When officers of the federal government feel unfettered by constitutional restrictions placed upon them, we all lose. When lawyers are collectively maligned and undermined and threatened and called names by the “highest lawyer in the land,” the very foundations of the rule of law are destabilized. When individual lawyers are threatened with malicious prosecution or fake subpoenas by federal employees, the will of all lawyers to continue to fight on behalf of the rights of others is diminished. We are being threatened so that we will exercise prior restraint on ourselves. Our speech is being chilled. The Founding Fathers understood that those two principles were central to the effectiveness of constitutional democracy, free from the tyranny of the majority. If we continue to sit back and let federal employees act in this disgraceful manner, we will have no rule of law left when we need it the most.

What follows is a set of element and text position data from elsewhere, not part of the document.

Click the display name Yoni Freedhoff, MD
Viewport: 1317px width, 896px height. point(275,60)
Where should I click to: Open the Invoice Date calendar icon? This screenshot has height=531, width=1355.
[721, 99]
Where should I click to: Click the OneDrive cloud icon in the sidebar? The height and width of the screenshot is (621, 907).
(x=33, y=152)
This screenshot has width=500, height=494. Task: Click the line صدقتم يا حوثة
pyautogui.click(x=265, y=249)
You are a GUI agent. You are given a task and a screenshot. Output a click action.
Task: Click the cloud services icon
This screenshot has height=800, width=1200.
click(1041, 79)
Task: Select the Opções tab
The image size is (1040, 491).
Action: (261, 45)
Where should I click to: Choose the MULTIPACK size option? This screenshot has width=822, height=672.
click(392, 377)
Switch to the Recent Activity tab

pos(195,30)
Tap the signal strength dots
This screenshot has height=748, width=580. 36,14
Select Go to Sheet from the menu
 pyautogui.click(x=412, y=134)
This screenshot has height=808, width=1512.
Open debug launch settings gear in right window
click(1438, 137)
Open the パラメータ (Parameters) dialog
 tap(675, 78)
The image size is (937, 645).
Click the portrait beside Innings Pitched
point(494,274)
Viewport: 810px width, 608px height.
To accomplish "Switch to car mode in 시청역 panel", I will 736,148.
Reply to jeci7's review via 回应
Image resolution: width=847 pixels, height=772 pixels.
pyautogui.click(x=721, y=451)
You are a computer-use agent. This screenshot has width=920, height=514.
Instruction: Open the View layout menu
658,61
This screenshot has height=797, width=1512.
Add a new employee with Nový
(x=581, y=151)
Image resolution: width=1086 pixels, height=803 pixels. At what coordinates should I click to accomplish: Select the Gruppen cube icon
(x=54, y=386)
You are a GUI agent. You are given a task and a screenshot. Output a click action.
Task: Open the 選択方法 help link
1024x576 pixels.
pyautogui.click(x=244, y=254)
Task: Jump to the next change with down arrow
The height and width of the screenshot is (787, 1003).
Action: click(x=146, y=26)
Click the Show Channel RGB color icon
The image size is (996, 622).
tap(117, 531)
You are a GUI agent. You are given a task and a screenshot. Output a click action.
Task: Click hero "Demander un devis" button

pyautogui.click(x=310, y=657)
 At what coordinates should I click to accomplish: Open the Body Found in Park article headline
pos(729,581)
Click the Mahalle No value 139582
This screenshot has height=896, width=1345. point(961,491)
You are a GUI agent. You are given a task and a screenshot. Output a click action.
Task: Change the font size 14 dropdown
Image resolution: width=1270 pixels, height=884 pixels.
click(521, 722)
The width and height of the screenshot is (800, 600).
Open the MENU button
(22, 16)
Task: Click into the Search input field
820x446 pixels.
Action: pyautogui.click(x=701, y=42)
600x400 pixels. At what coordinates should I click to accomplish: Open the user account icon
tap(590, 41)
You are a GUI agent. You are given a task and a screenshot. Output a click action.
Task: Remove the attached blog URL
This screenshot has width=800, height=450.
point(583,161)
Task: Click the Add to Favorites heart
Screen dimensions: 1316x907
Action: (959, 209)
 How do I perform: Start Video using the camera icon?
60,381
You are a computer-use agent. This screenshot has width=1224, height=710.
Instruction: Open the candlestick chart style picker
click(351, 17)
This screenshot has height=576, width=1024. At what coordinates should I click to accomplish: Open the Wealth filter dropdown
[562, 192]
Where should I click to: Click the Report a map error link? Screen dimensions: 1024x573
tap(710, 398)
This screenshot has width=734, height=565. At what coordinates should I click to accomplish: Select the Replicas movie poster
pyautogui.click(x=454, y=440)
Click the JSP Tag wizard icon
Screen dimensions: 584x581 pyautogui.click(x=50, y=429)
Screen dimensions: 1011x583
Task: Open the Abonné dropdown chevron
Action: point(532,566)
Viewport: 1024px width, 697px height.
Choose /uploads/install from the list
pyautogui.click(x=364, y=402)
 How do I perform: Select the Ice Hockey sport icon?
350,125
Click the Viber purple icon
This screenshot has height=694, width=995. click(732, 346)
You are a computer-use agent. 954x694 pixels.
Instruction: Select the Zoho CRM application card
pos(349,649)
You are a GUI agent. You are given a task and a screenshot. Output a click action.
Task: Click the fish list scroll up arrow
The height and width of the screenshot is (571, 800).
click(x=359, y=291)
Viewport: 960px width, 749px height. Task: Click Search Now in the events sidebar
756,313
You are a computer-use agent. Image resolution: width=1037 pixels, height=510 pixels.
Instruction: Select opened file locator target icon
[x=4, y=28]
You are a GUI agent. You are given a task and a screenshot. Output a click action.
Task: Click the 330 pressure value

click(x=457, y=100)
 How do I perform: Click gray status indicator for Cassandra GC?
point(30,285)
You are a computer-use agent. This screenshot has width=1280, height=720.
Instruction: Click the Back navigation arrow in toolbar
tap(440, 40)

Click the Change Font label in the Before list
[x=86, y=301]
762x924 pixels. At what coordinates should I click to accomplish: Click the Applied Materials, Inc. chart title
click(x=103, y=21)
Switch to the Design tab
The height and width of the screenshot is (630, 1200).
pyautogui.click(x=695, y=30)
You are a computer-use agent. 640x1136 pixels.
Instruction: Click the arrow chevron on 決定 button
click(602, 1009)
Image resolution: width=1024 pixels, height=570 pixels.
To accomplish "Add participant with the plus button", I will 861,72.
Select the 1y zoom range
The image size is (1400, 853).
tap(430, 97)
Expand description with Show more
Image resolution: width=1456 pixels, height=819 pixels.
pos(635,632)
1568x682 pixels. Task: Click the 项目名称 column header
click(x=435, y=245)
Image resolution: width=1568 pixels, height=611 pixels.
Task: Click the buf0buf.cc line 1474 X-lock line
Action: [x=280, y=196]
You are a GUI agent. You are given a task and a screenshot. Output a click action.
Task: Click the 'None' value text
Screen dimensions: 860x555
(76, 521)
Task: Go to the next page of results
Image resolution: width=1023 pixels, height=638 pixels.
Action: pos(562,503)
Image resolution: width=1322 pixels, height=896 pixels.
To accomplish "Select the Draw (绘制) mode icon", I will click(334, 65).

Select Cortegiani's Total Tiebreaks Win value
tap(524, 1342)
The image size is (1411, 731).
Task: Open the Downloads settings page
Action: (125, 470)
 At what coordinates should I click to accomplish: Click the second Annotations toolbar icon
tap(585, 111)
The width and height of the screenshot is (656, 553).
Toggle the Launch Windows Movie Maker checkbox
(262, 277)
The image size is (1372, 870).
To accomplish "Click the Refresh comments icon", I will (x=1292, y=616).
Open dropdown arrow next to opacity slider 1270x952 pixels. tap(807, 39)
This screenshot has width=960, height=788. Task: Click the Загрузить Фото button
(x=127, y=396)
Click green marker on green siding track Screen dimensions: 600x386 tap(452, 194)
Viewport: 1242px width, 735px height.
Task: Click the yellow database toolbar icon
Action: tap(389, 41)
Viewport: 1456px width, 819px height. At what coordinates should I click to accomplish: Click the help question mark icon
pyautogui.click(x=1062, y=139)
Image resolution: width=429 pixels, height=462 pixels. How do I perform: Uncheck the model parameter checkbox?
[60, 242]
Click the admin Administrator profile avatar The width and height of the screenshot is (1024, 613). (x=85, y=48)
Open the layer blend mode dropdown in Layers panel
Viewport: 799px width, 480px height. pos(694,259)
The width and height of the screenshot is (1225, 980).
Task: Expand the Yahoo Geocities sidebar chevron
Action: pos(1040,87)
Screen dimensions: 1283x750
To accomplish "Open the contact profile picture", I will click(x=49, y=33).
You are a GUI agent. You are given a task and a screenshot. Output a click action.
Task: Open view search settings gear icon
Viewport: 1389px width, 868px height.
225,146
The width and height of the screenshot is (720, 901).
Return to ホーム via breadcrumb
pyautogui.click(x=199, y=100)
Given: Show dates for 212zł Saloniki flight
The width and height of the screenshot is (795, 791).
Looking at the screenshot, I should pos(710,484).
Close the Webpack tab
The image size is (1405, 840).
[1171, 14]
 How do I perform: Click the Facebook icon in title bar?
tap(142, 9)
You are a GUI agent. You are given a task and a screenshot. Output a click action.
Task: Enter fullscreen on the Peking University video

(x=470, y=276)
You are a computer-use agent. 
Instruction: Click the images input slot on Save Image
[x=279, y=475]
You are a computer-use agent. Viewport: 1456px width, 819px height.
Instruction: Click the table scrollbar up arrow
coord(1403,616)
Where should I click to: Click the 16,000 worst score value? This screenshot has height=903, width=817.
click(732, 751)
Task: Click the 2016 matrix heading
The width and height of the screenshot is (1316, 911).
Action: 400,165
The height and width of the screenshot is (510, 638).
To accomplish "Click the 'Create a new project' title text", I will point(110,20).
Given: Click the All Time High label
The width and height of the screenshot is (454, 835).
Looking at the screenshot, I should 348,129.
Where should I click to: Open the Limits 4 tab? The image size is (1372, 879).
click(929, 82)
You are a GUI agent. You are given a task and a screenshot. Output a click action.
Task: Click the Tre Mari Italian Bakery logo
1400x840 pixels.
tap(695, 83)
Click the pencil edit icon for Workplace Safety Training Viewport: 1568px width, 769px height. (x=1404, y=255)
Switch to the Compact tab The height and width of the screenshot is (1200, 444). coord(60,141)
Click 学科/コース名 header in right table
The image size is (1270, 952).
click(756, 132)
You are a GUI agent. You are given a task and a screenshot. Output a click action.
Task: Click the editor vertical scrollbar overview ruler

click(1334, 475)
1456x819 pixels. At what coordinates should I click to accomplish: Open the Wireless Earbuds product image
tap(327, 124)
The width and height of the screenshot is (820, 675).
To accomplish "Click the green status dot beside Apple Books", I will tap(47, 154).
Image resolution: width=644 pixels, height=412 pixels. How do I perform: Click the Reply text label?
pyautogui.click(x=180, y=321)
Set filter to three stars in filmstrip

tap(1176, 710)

Wednesday, October 31, 2018
President Trump is sending troops to the US – Mexico border. The announcement attempts to resuscitate republican candidates, and stir up his base to vote. Trump once again is focusing on immigration and immigrants as the source of all troubles for the alienated (or alienating) voter.
Part of his plan is to send 5200 troops to the Mexican border. By current estimates that is two plus soldiers for each member of the immigrant “caravan”. And what are the troops to do? Simply stand in a line so that refugees cannot pass? Not assist as children become dehydrated? Watch the travelers starve? Are trained soldiers expected to use violence if any of the migrants attempt to breach the border? What is our action plan if that should happen?
If we had a President looking for solutions, not drama, why not send the troops to Honduras where they could restore safe living conditions and people would not need to leave their home country. But it is the drama our President seeks.
Then the President announced that he will eliminate birthright citizenship by executive order. Experts cite a long line of constitutional cases that prohibit such an action. But as we have learned, we can no longer rely upon traditional avenues to protect us from radicalism.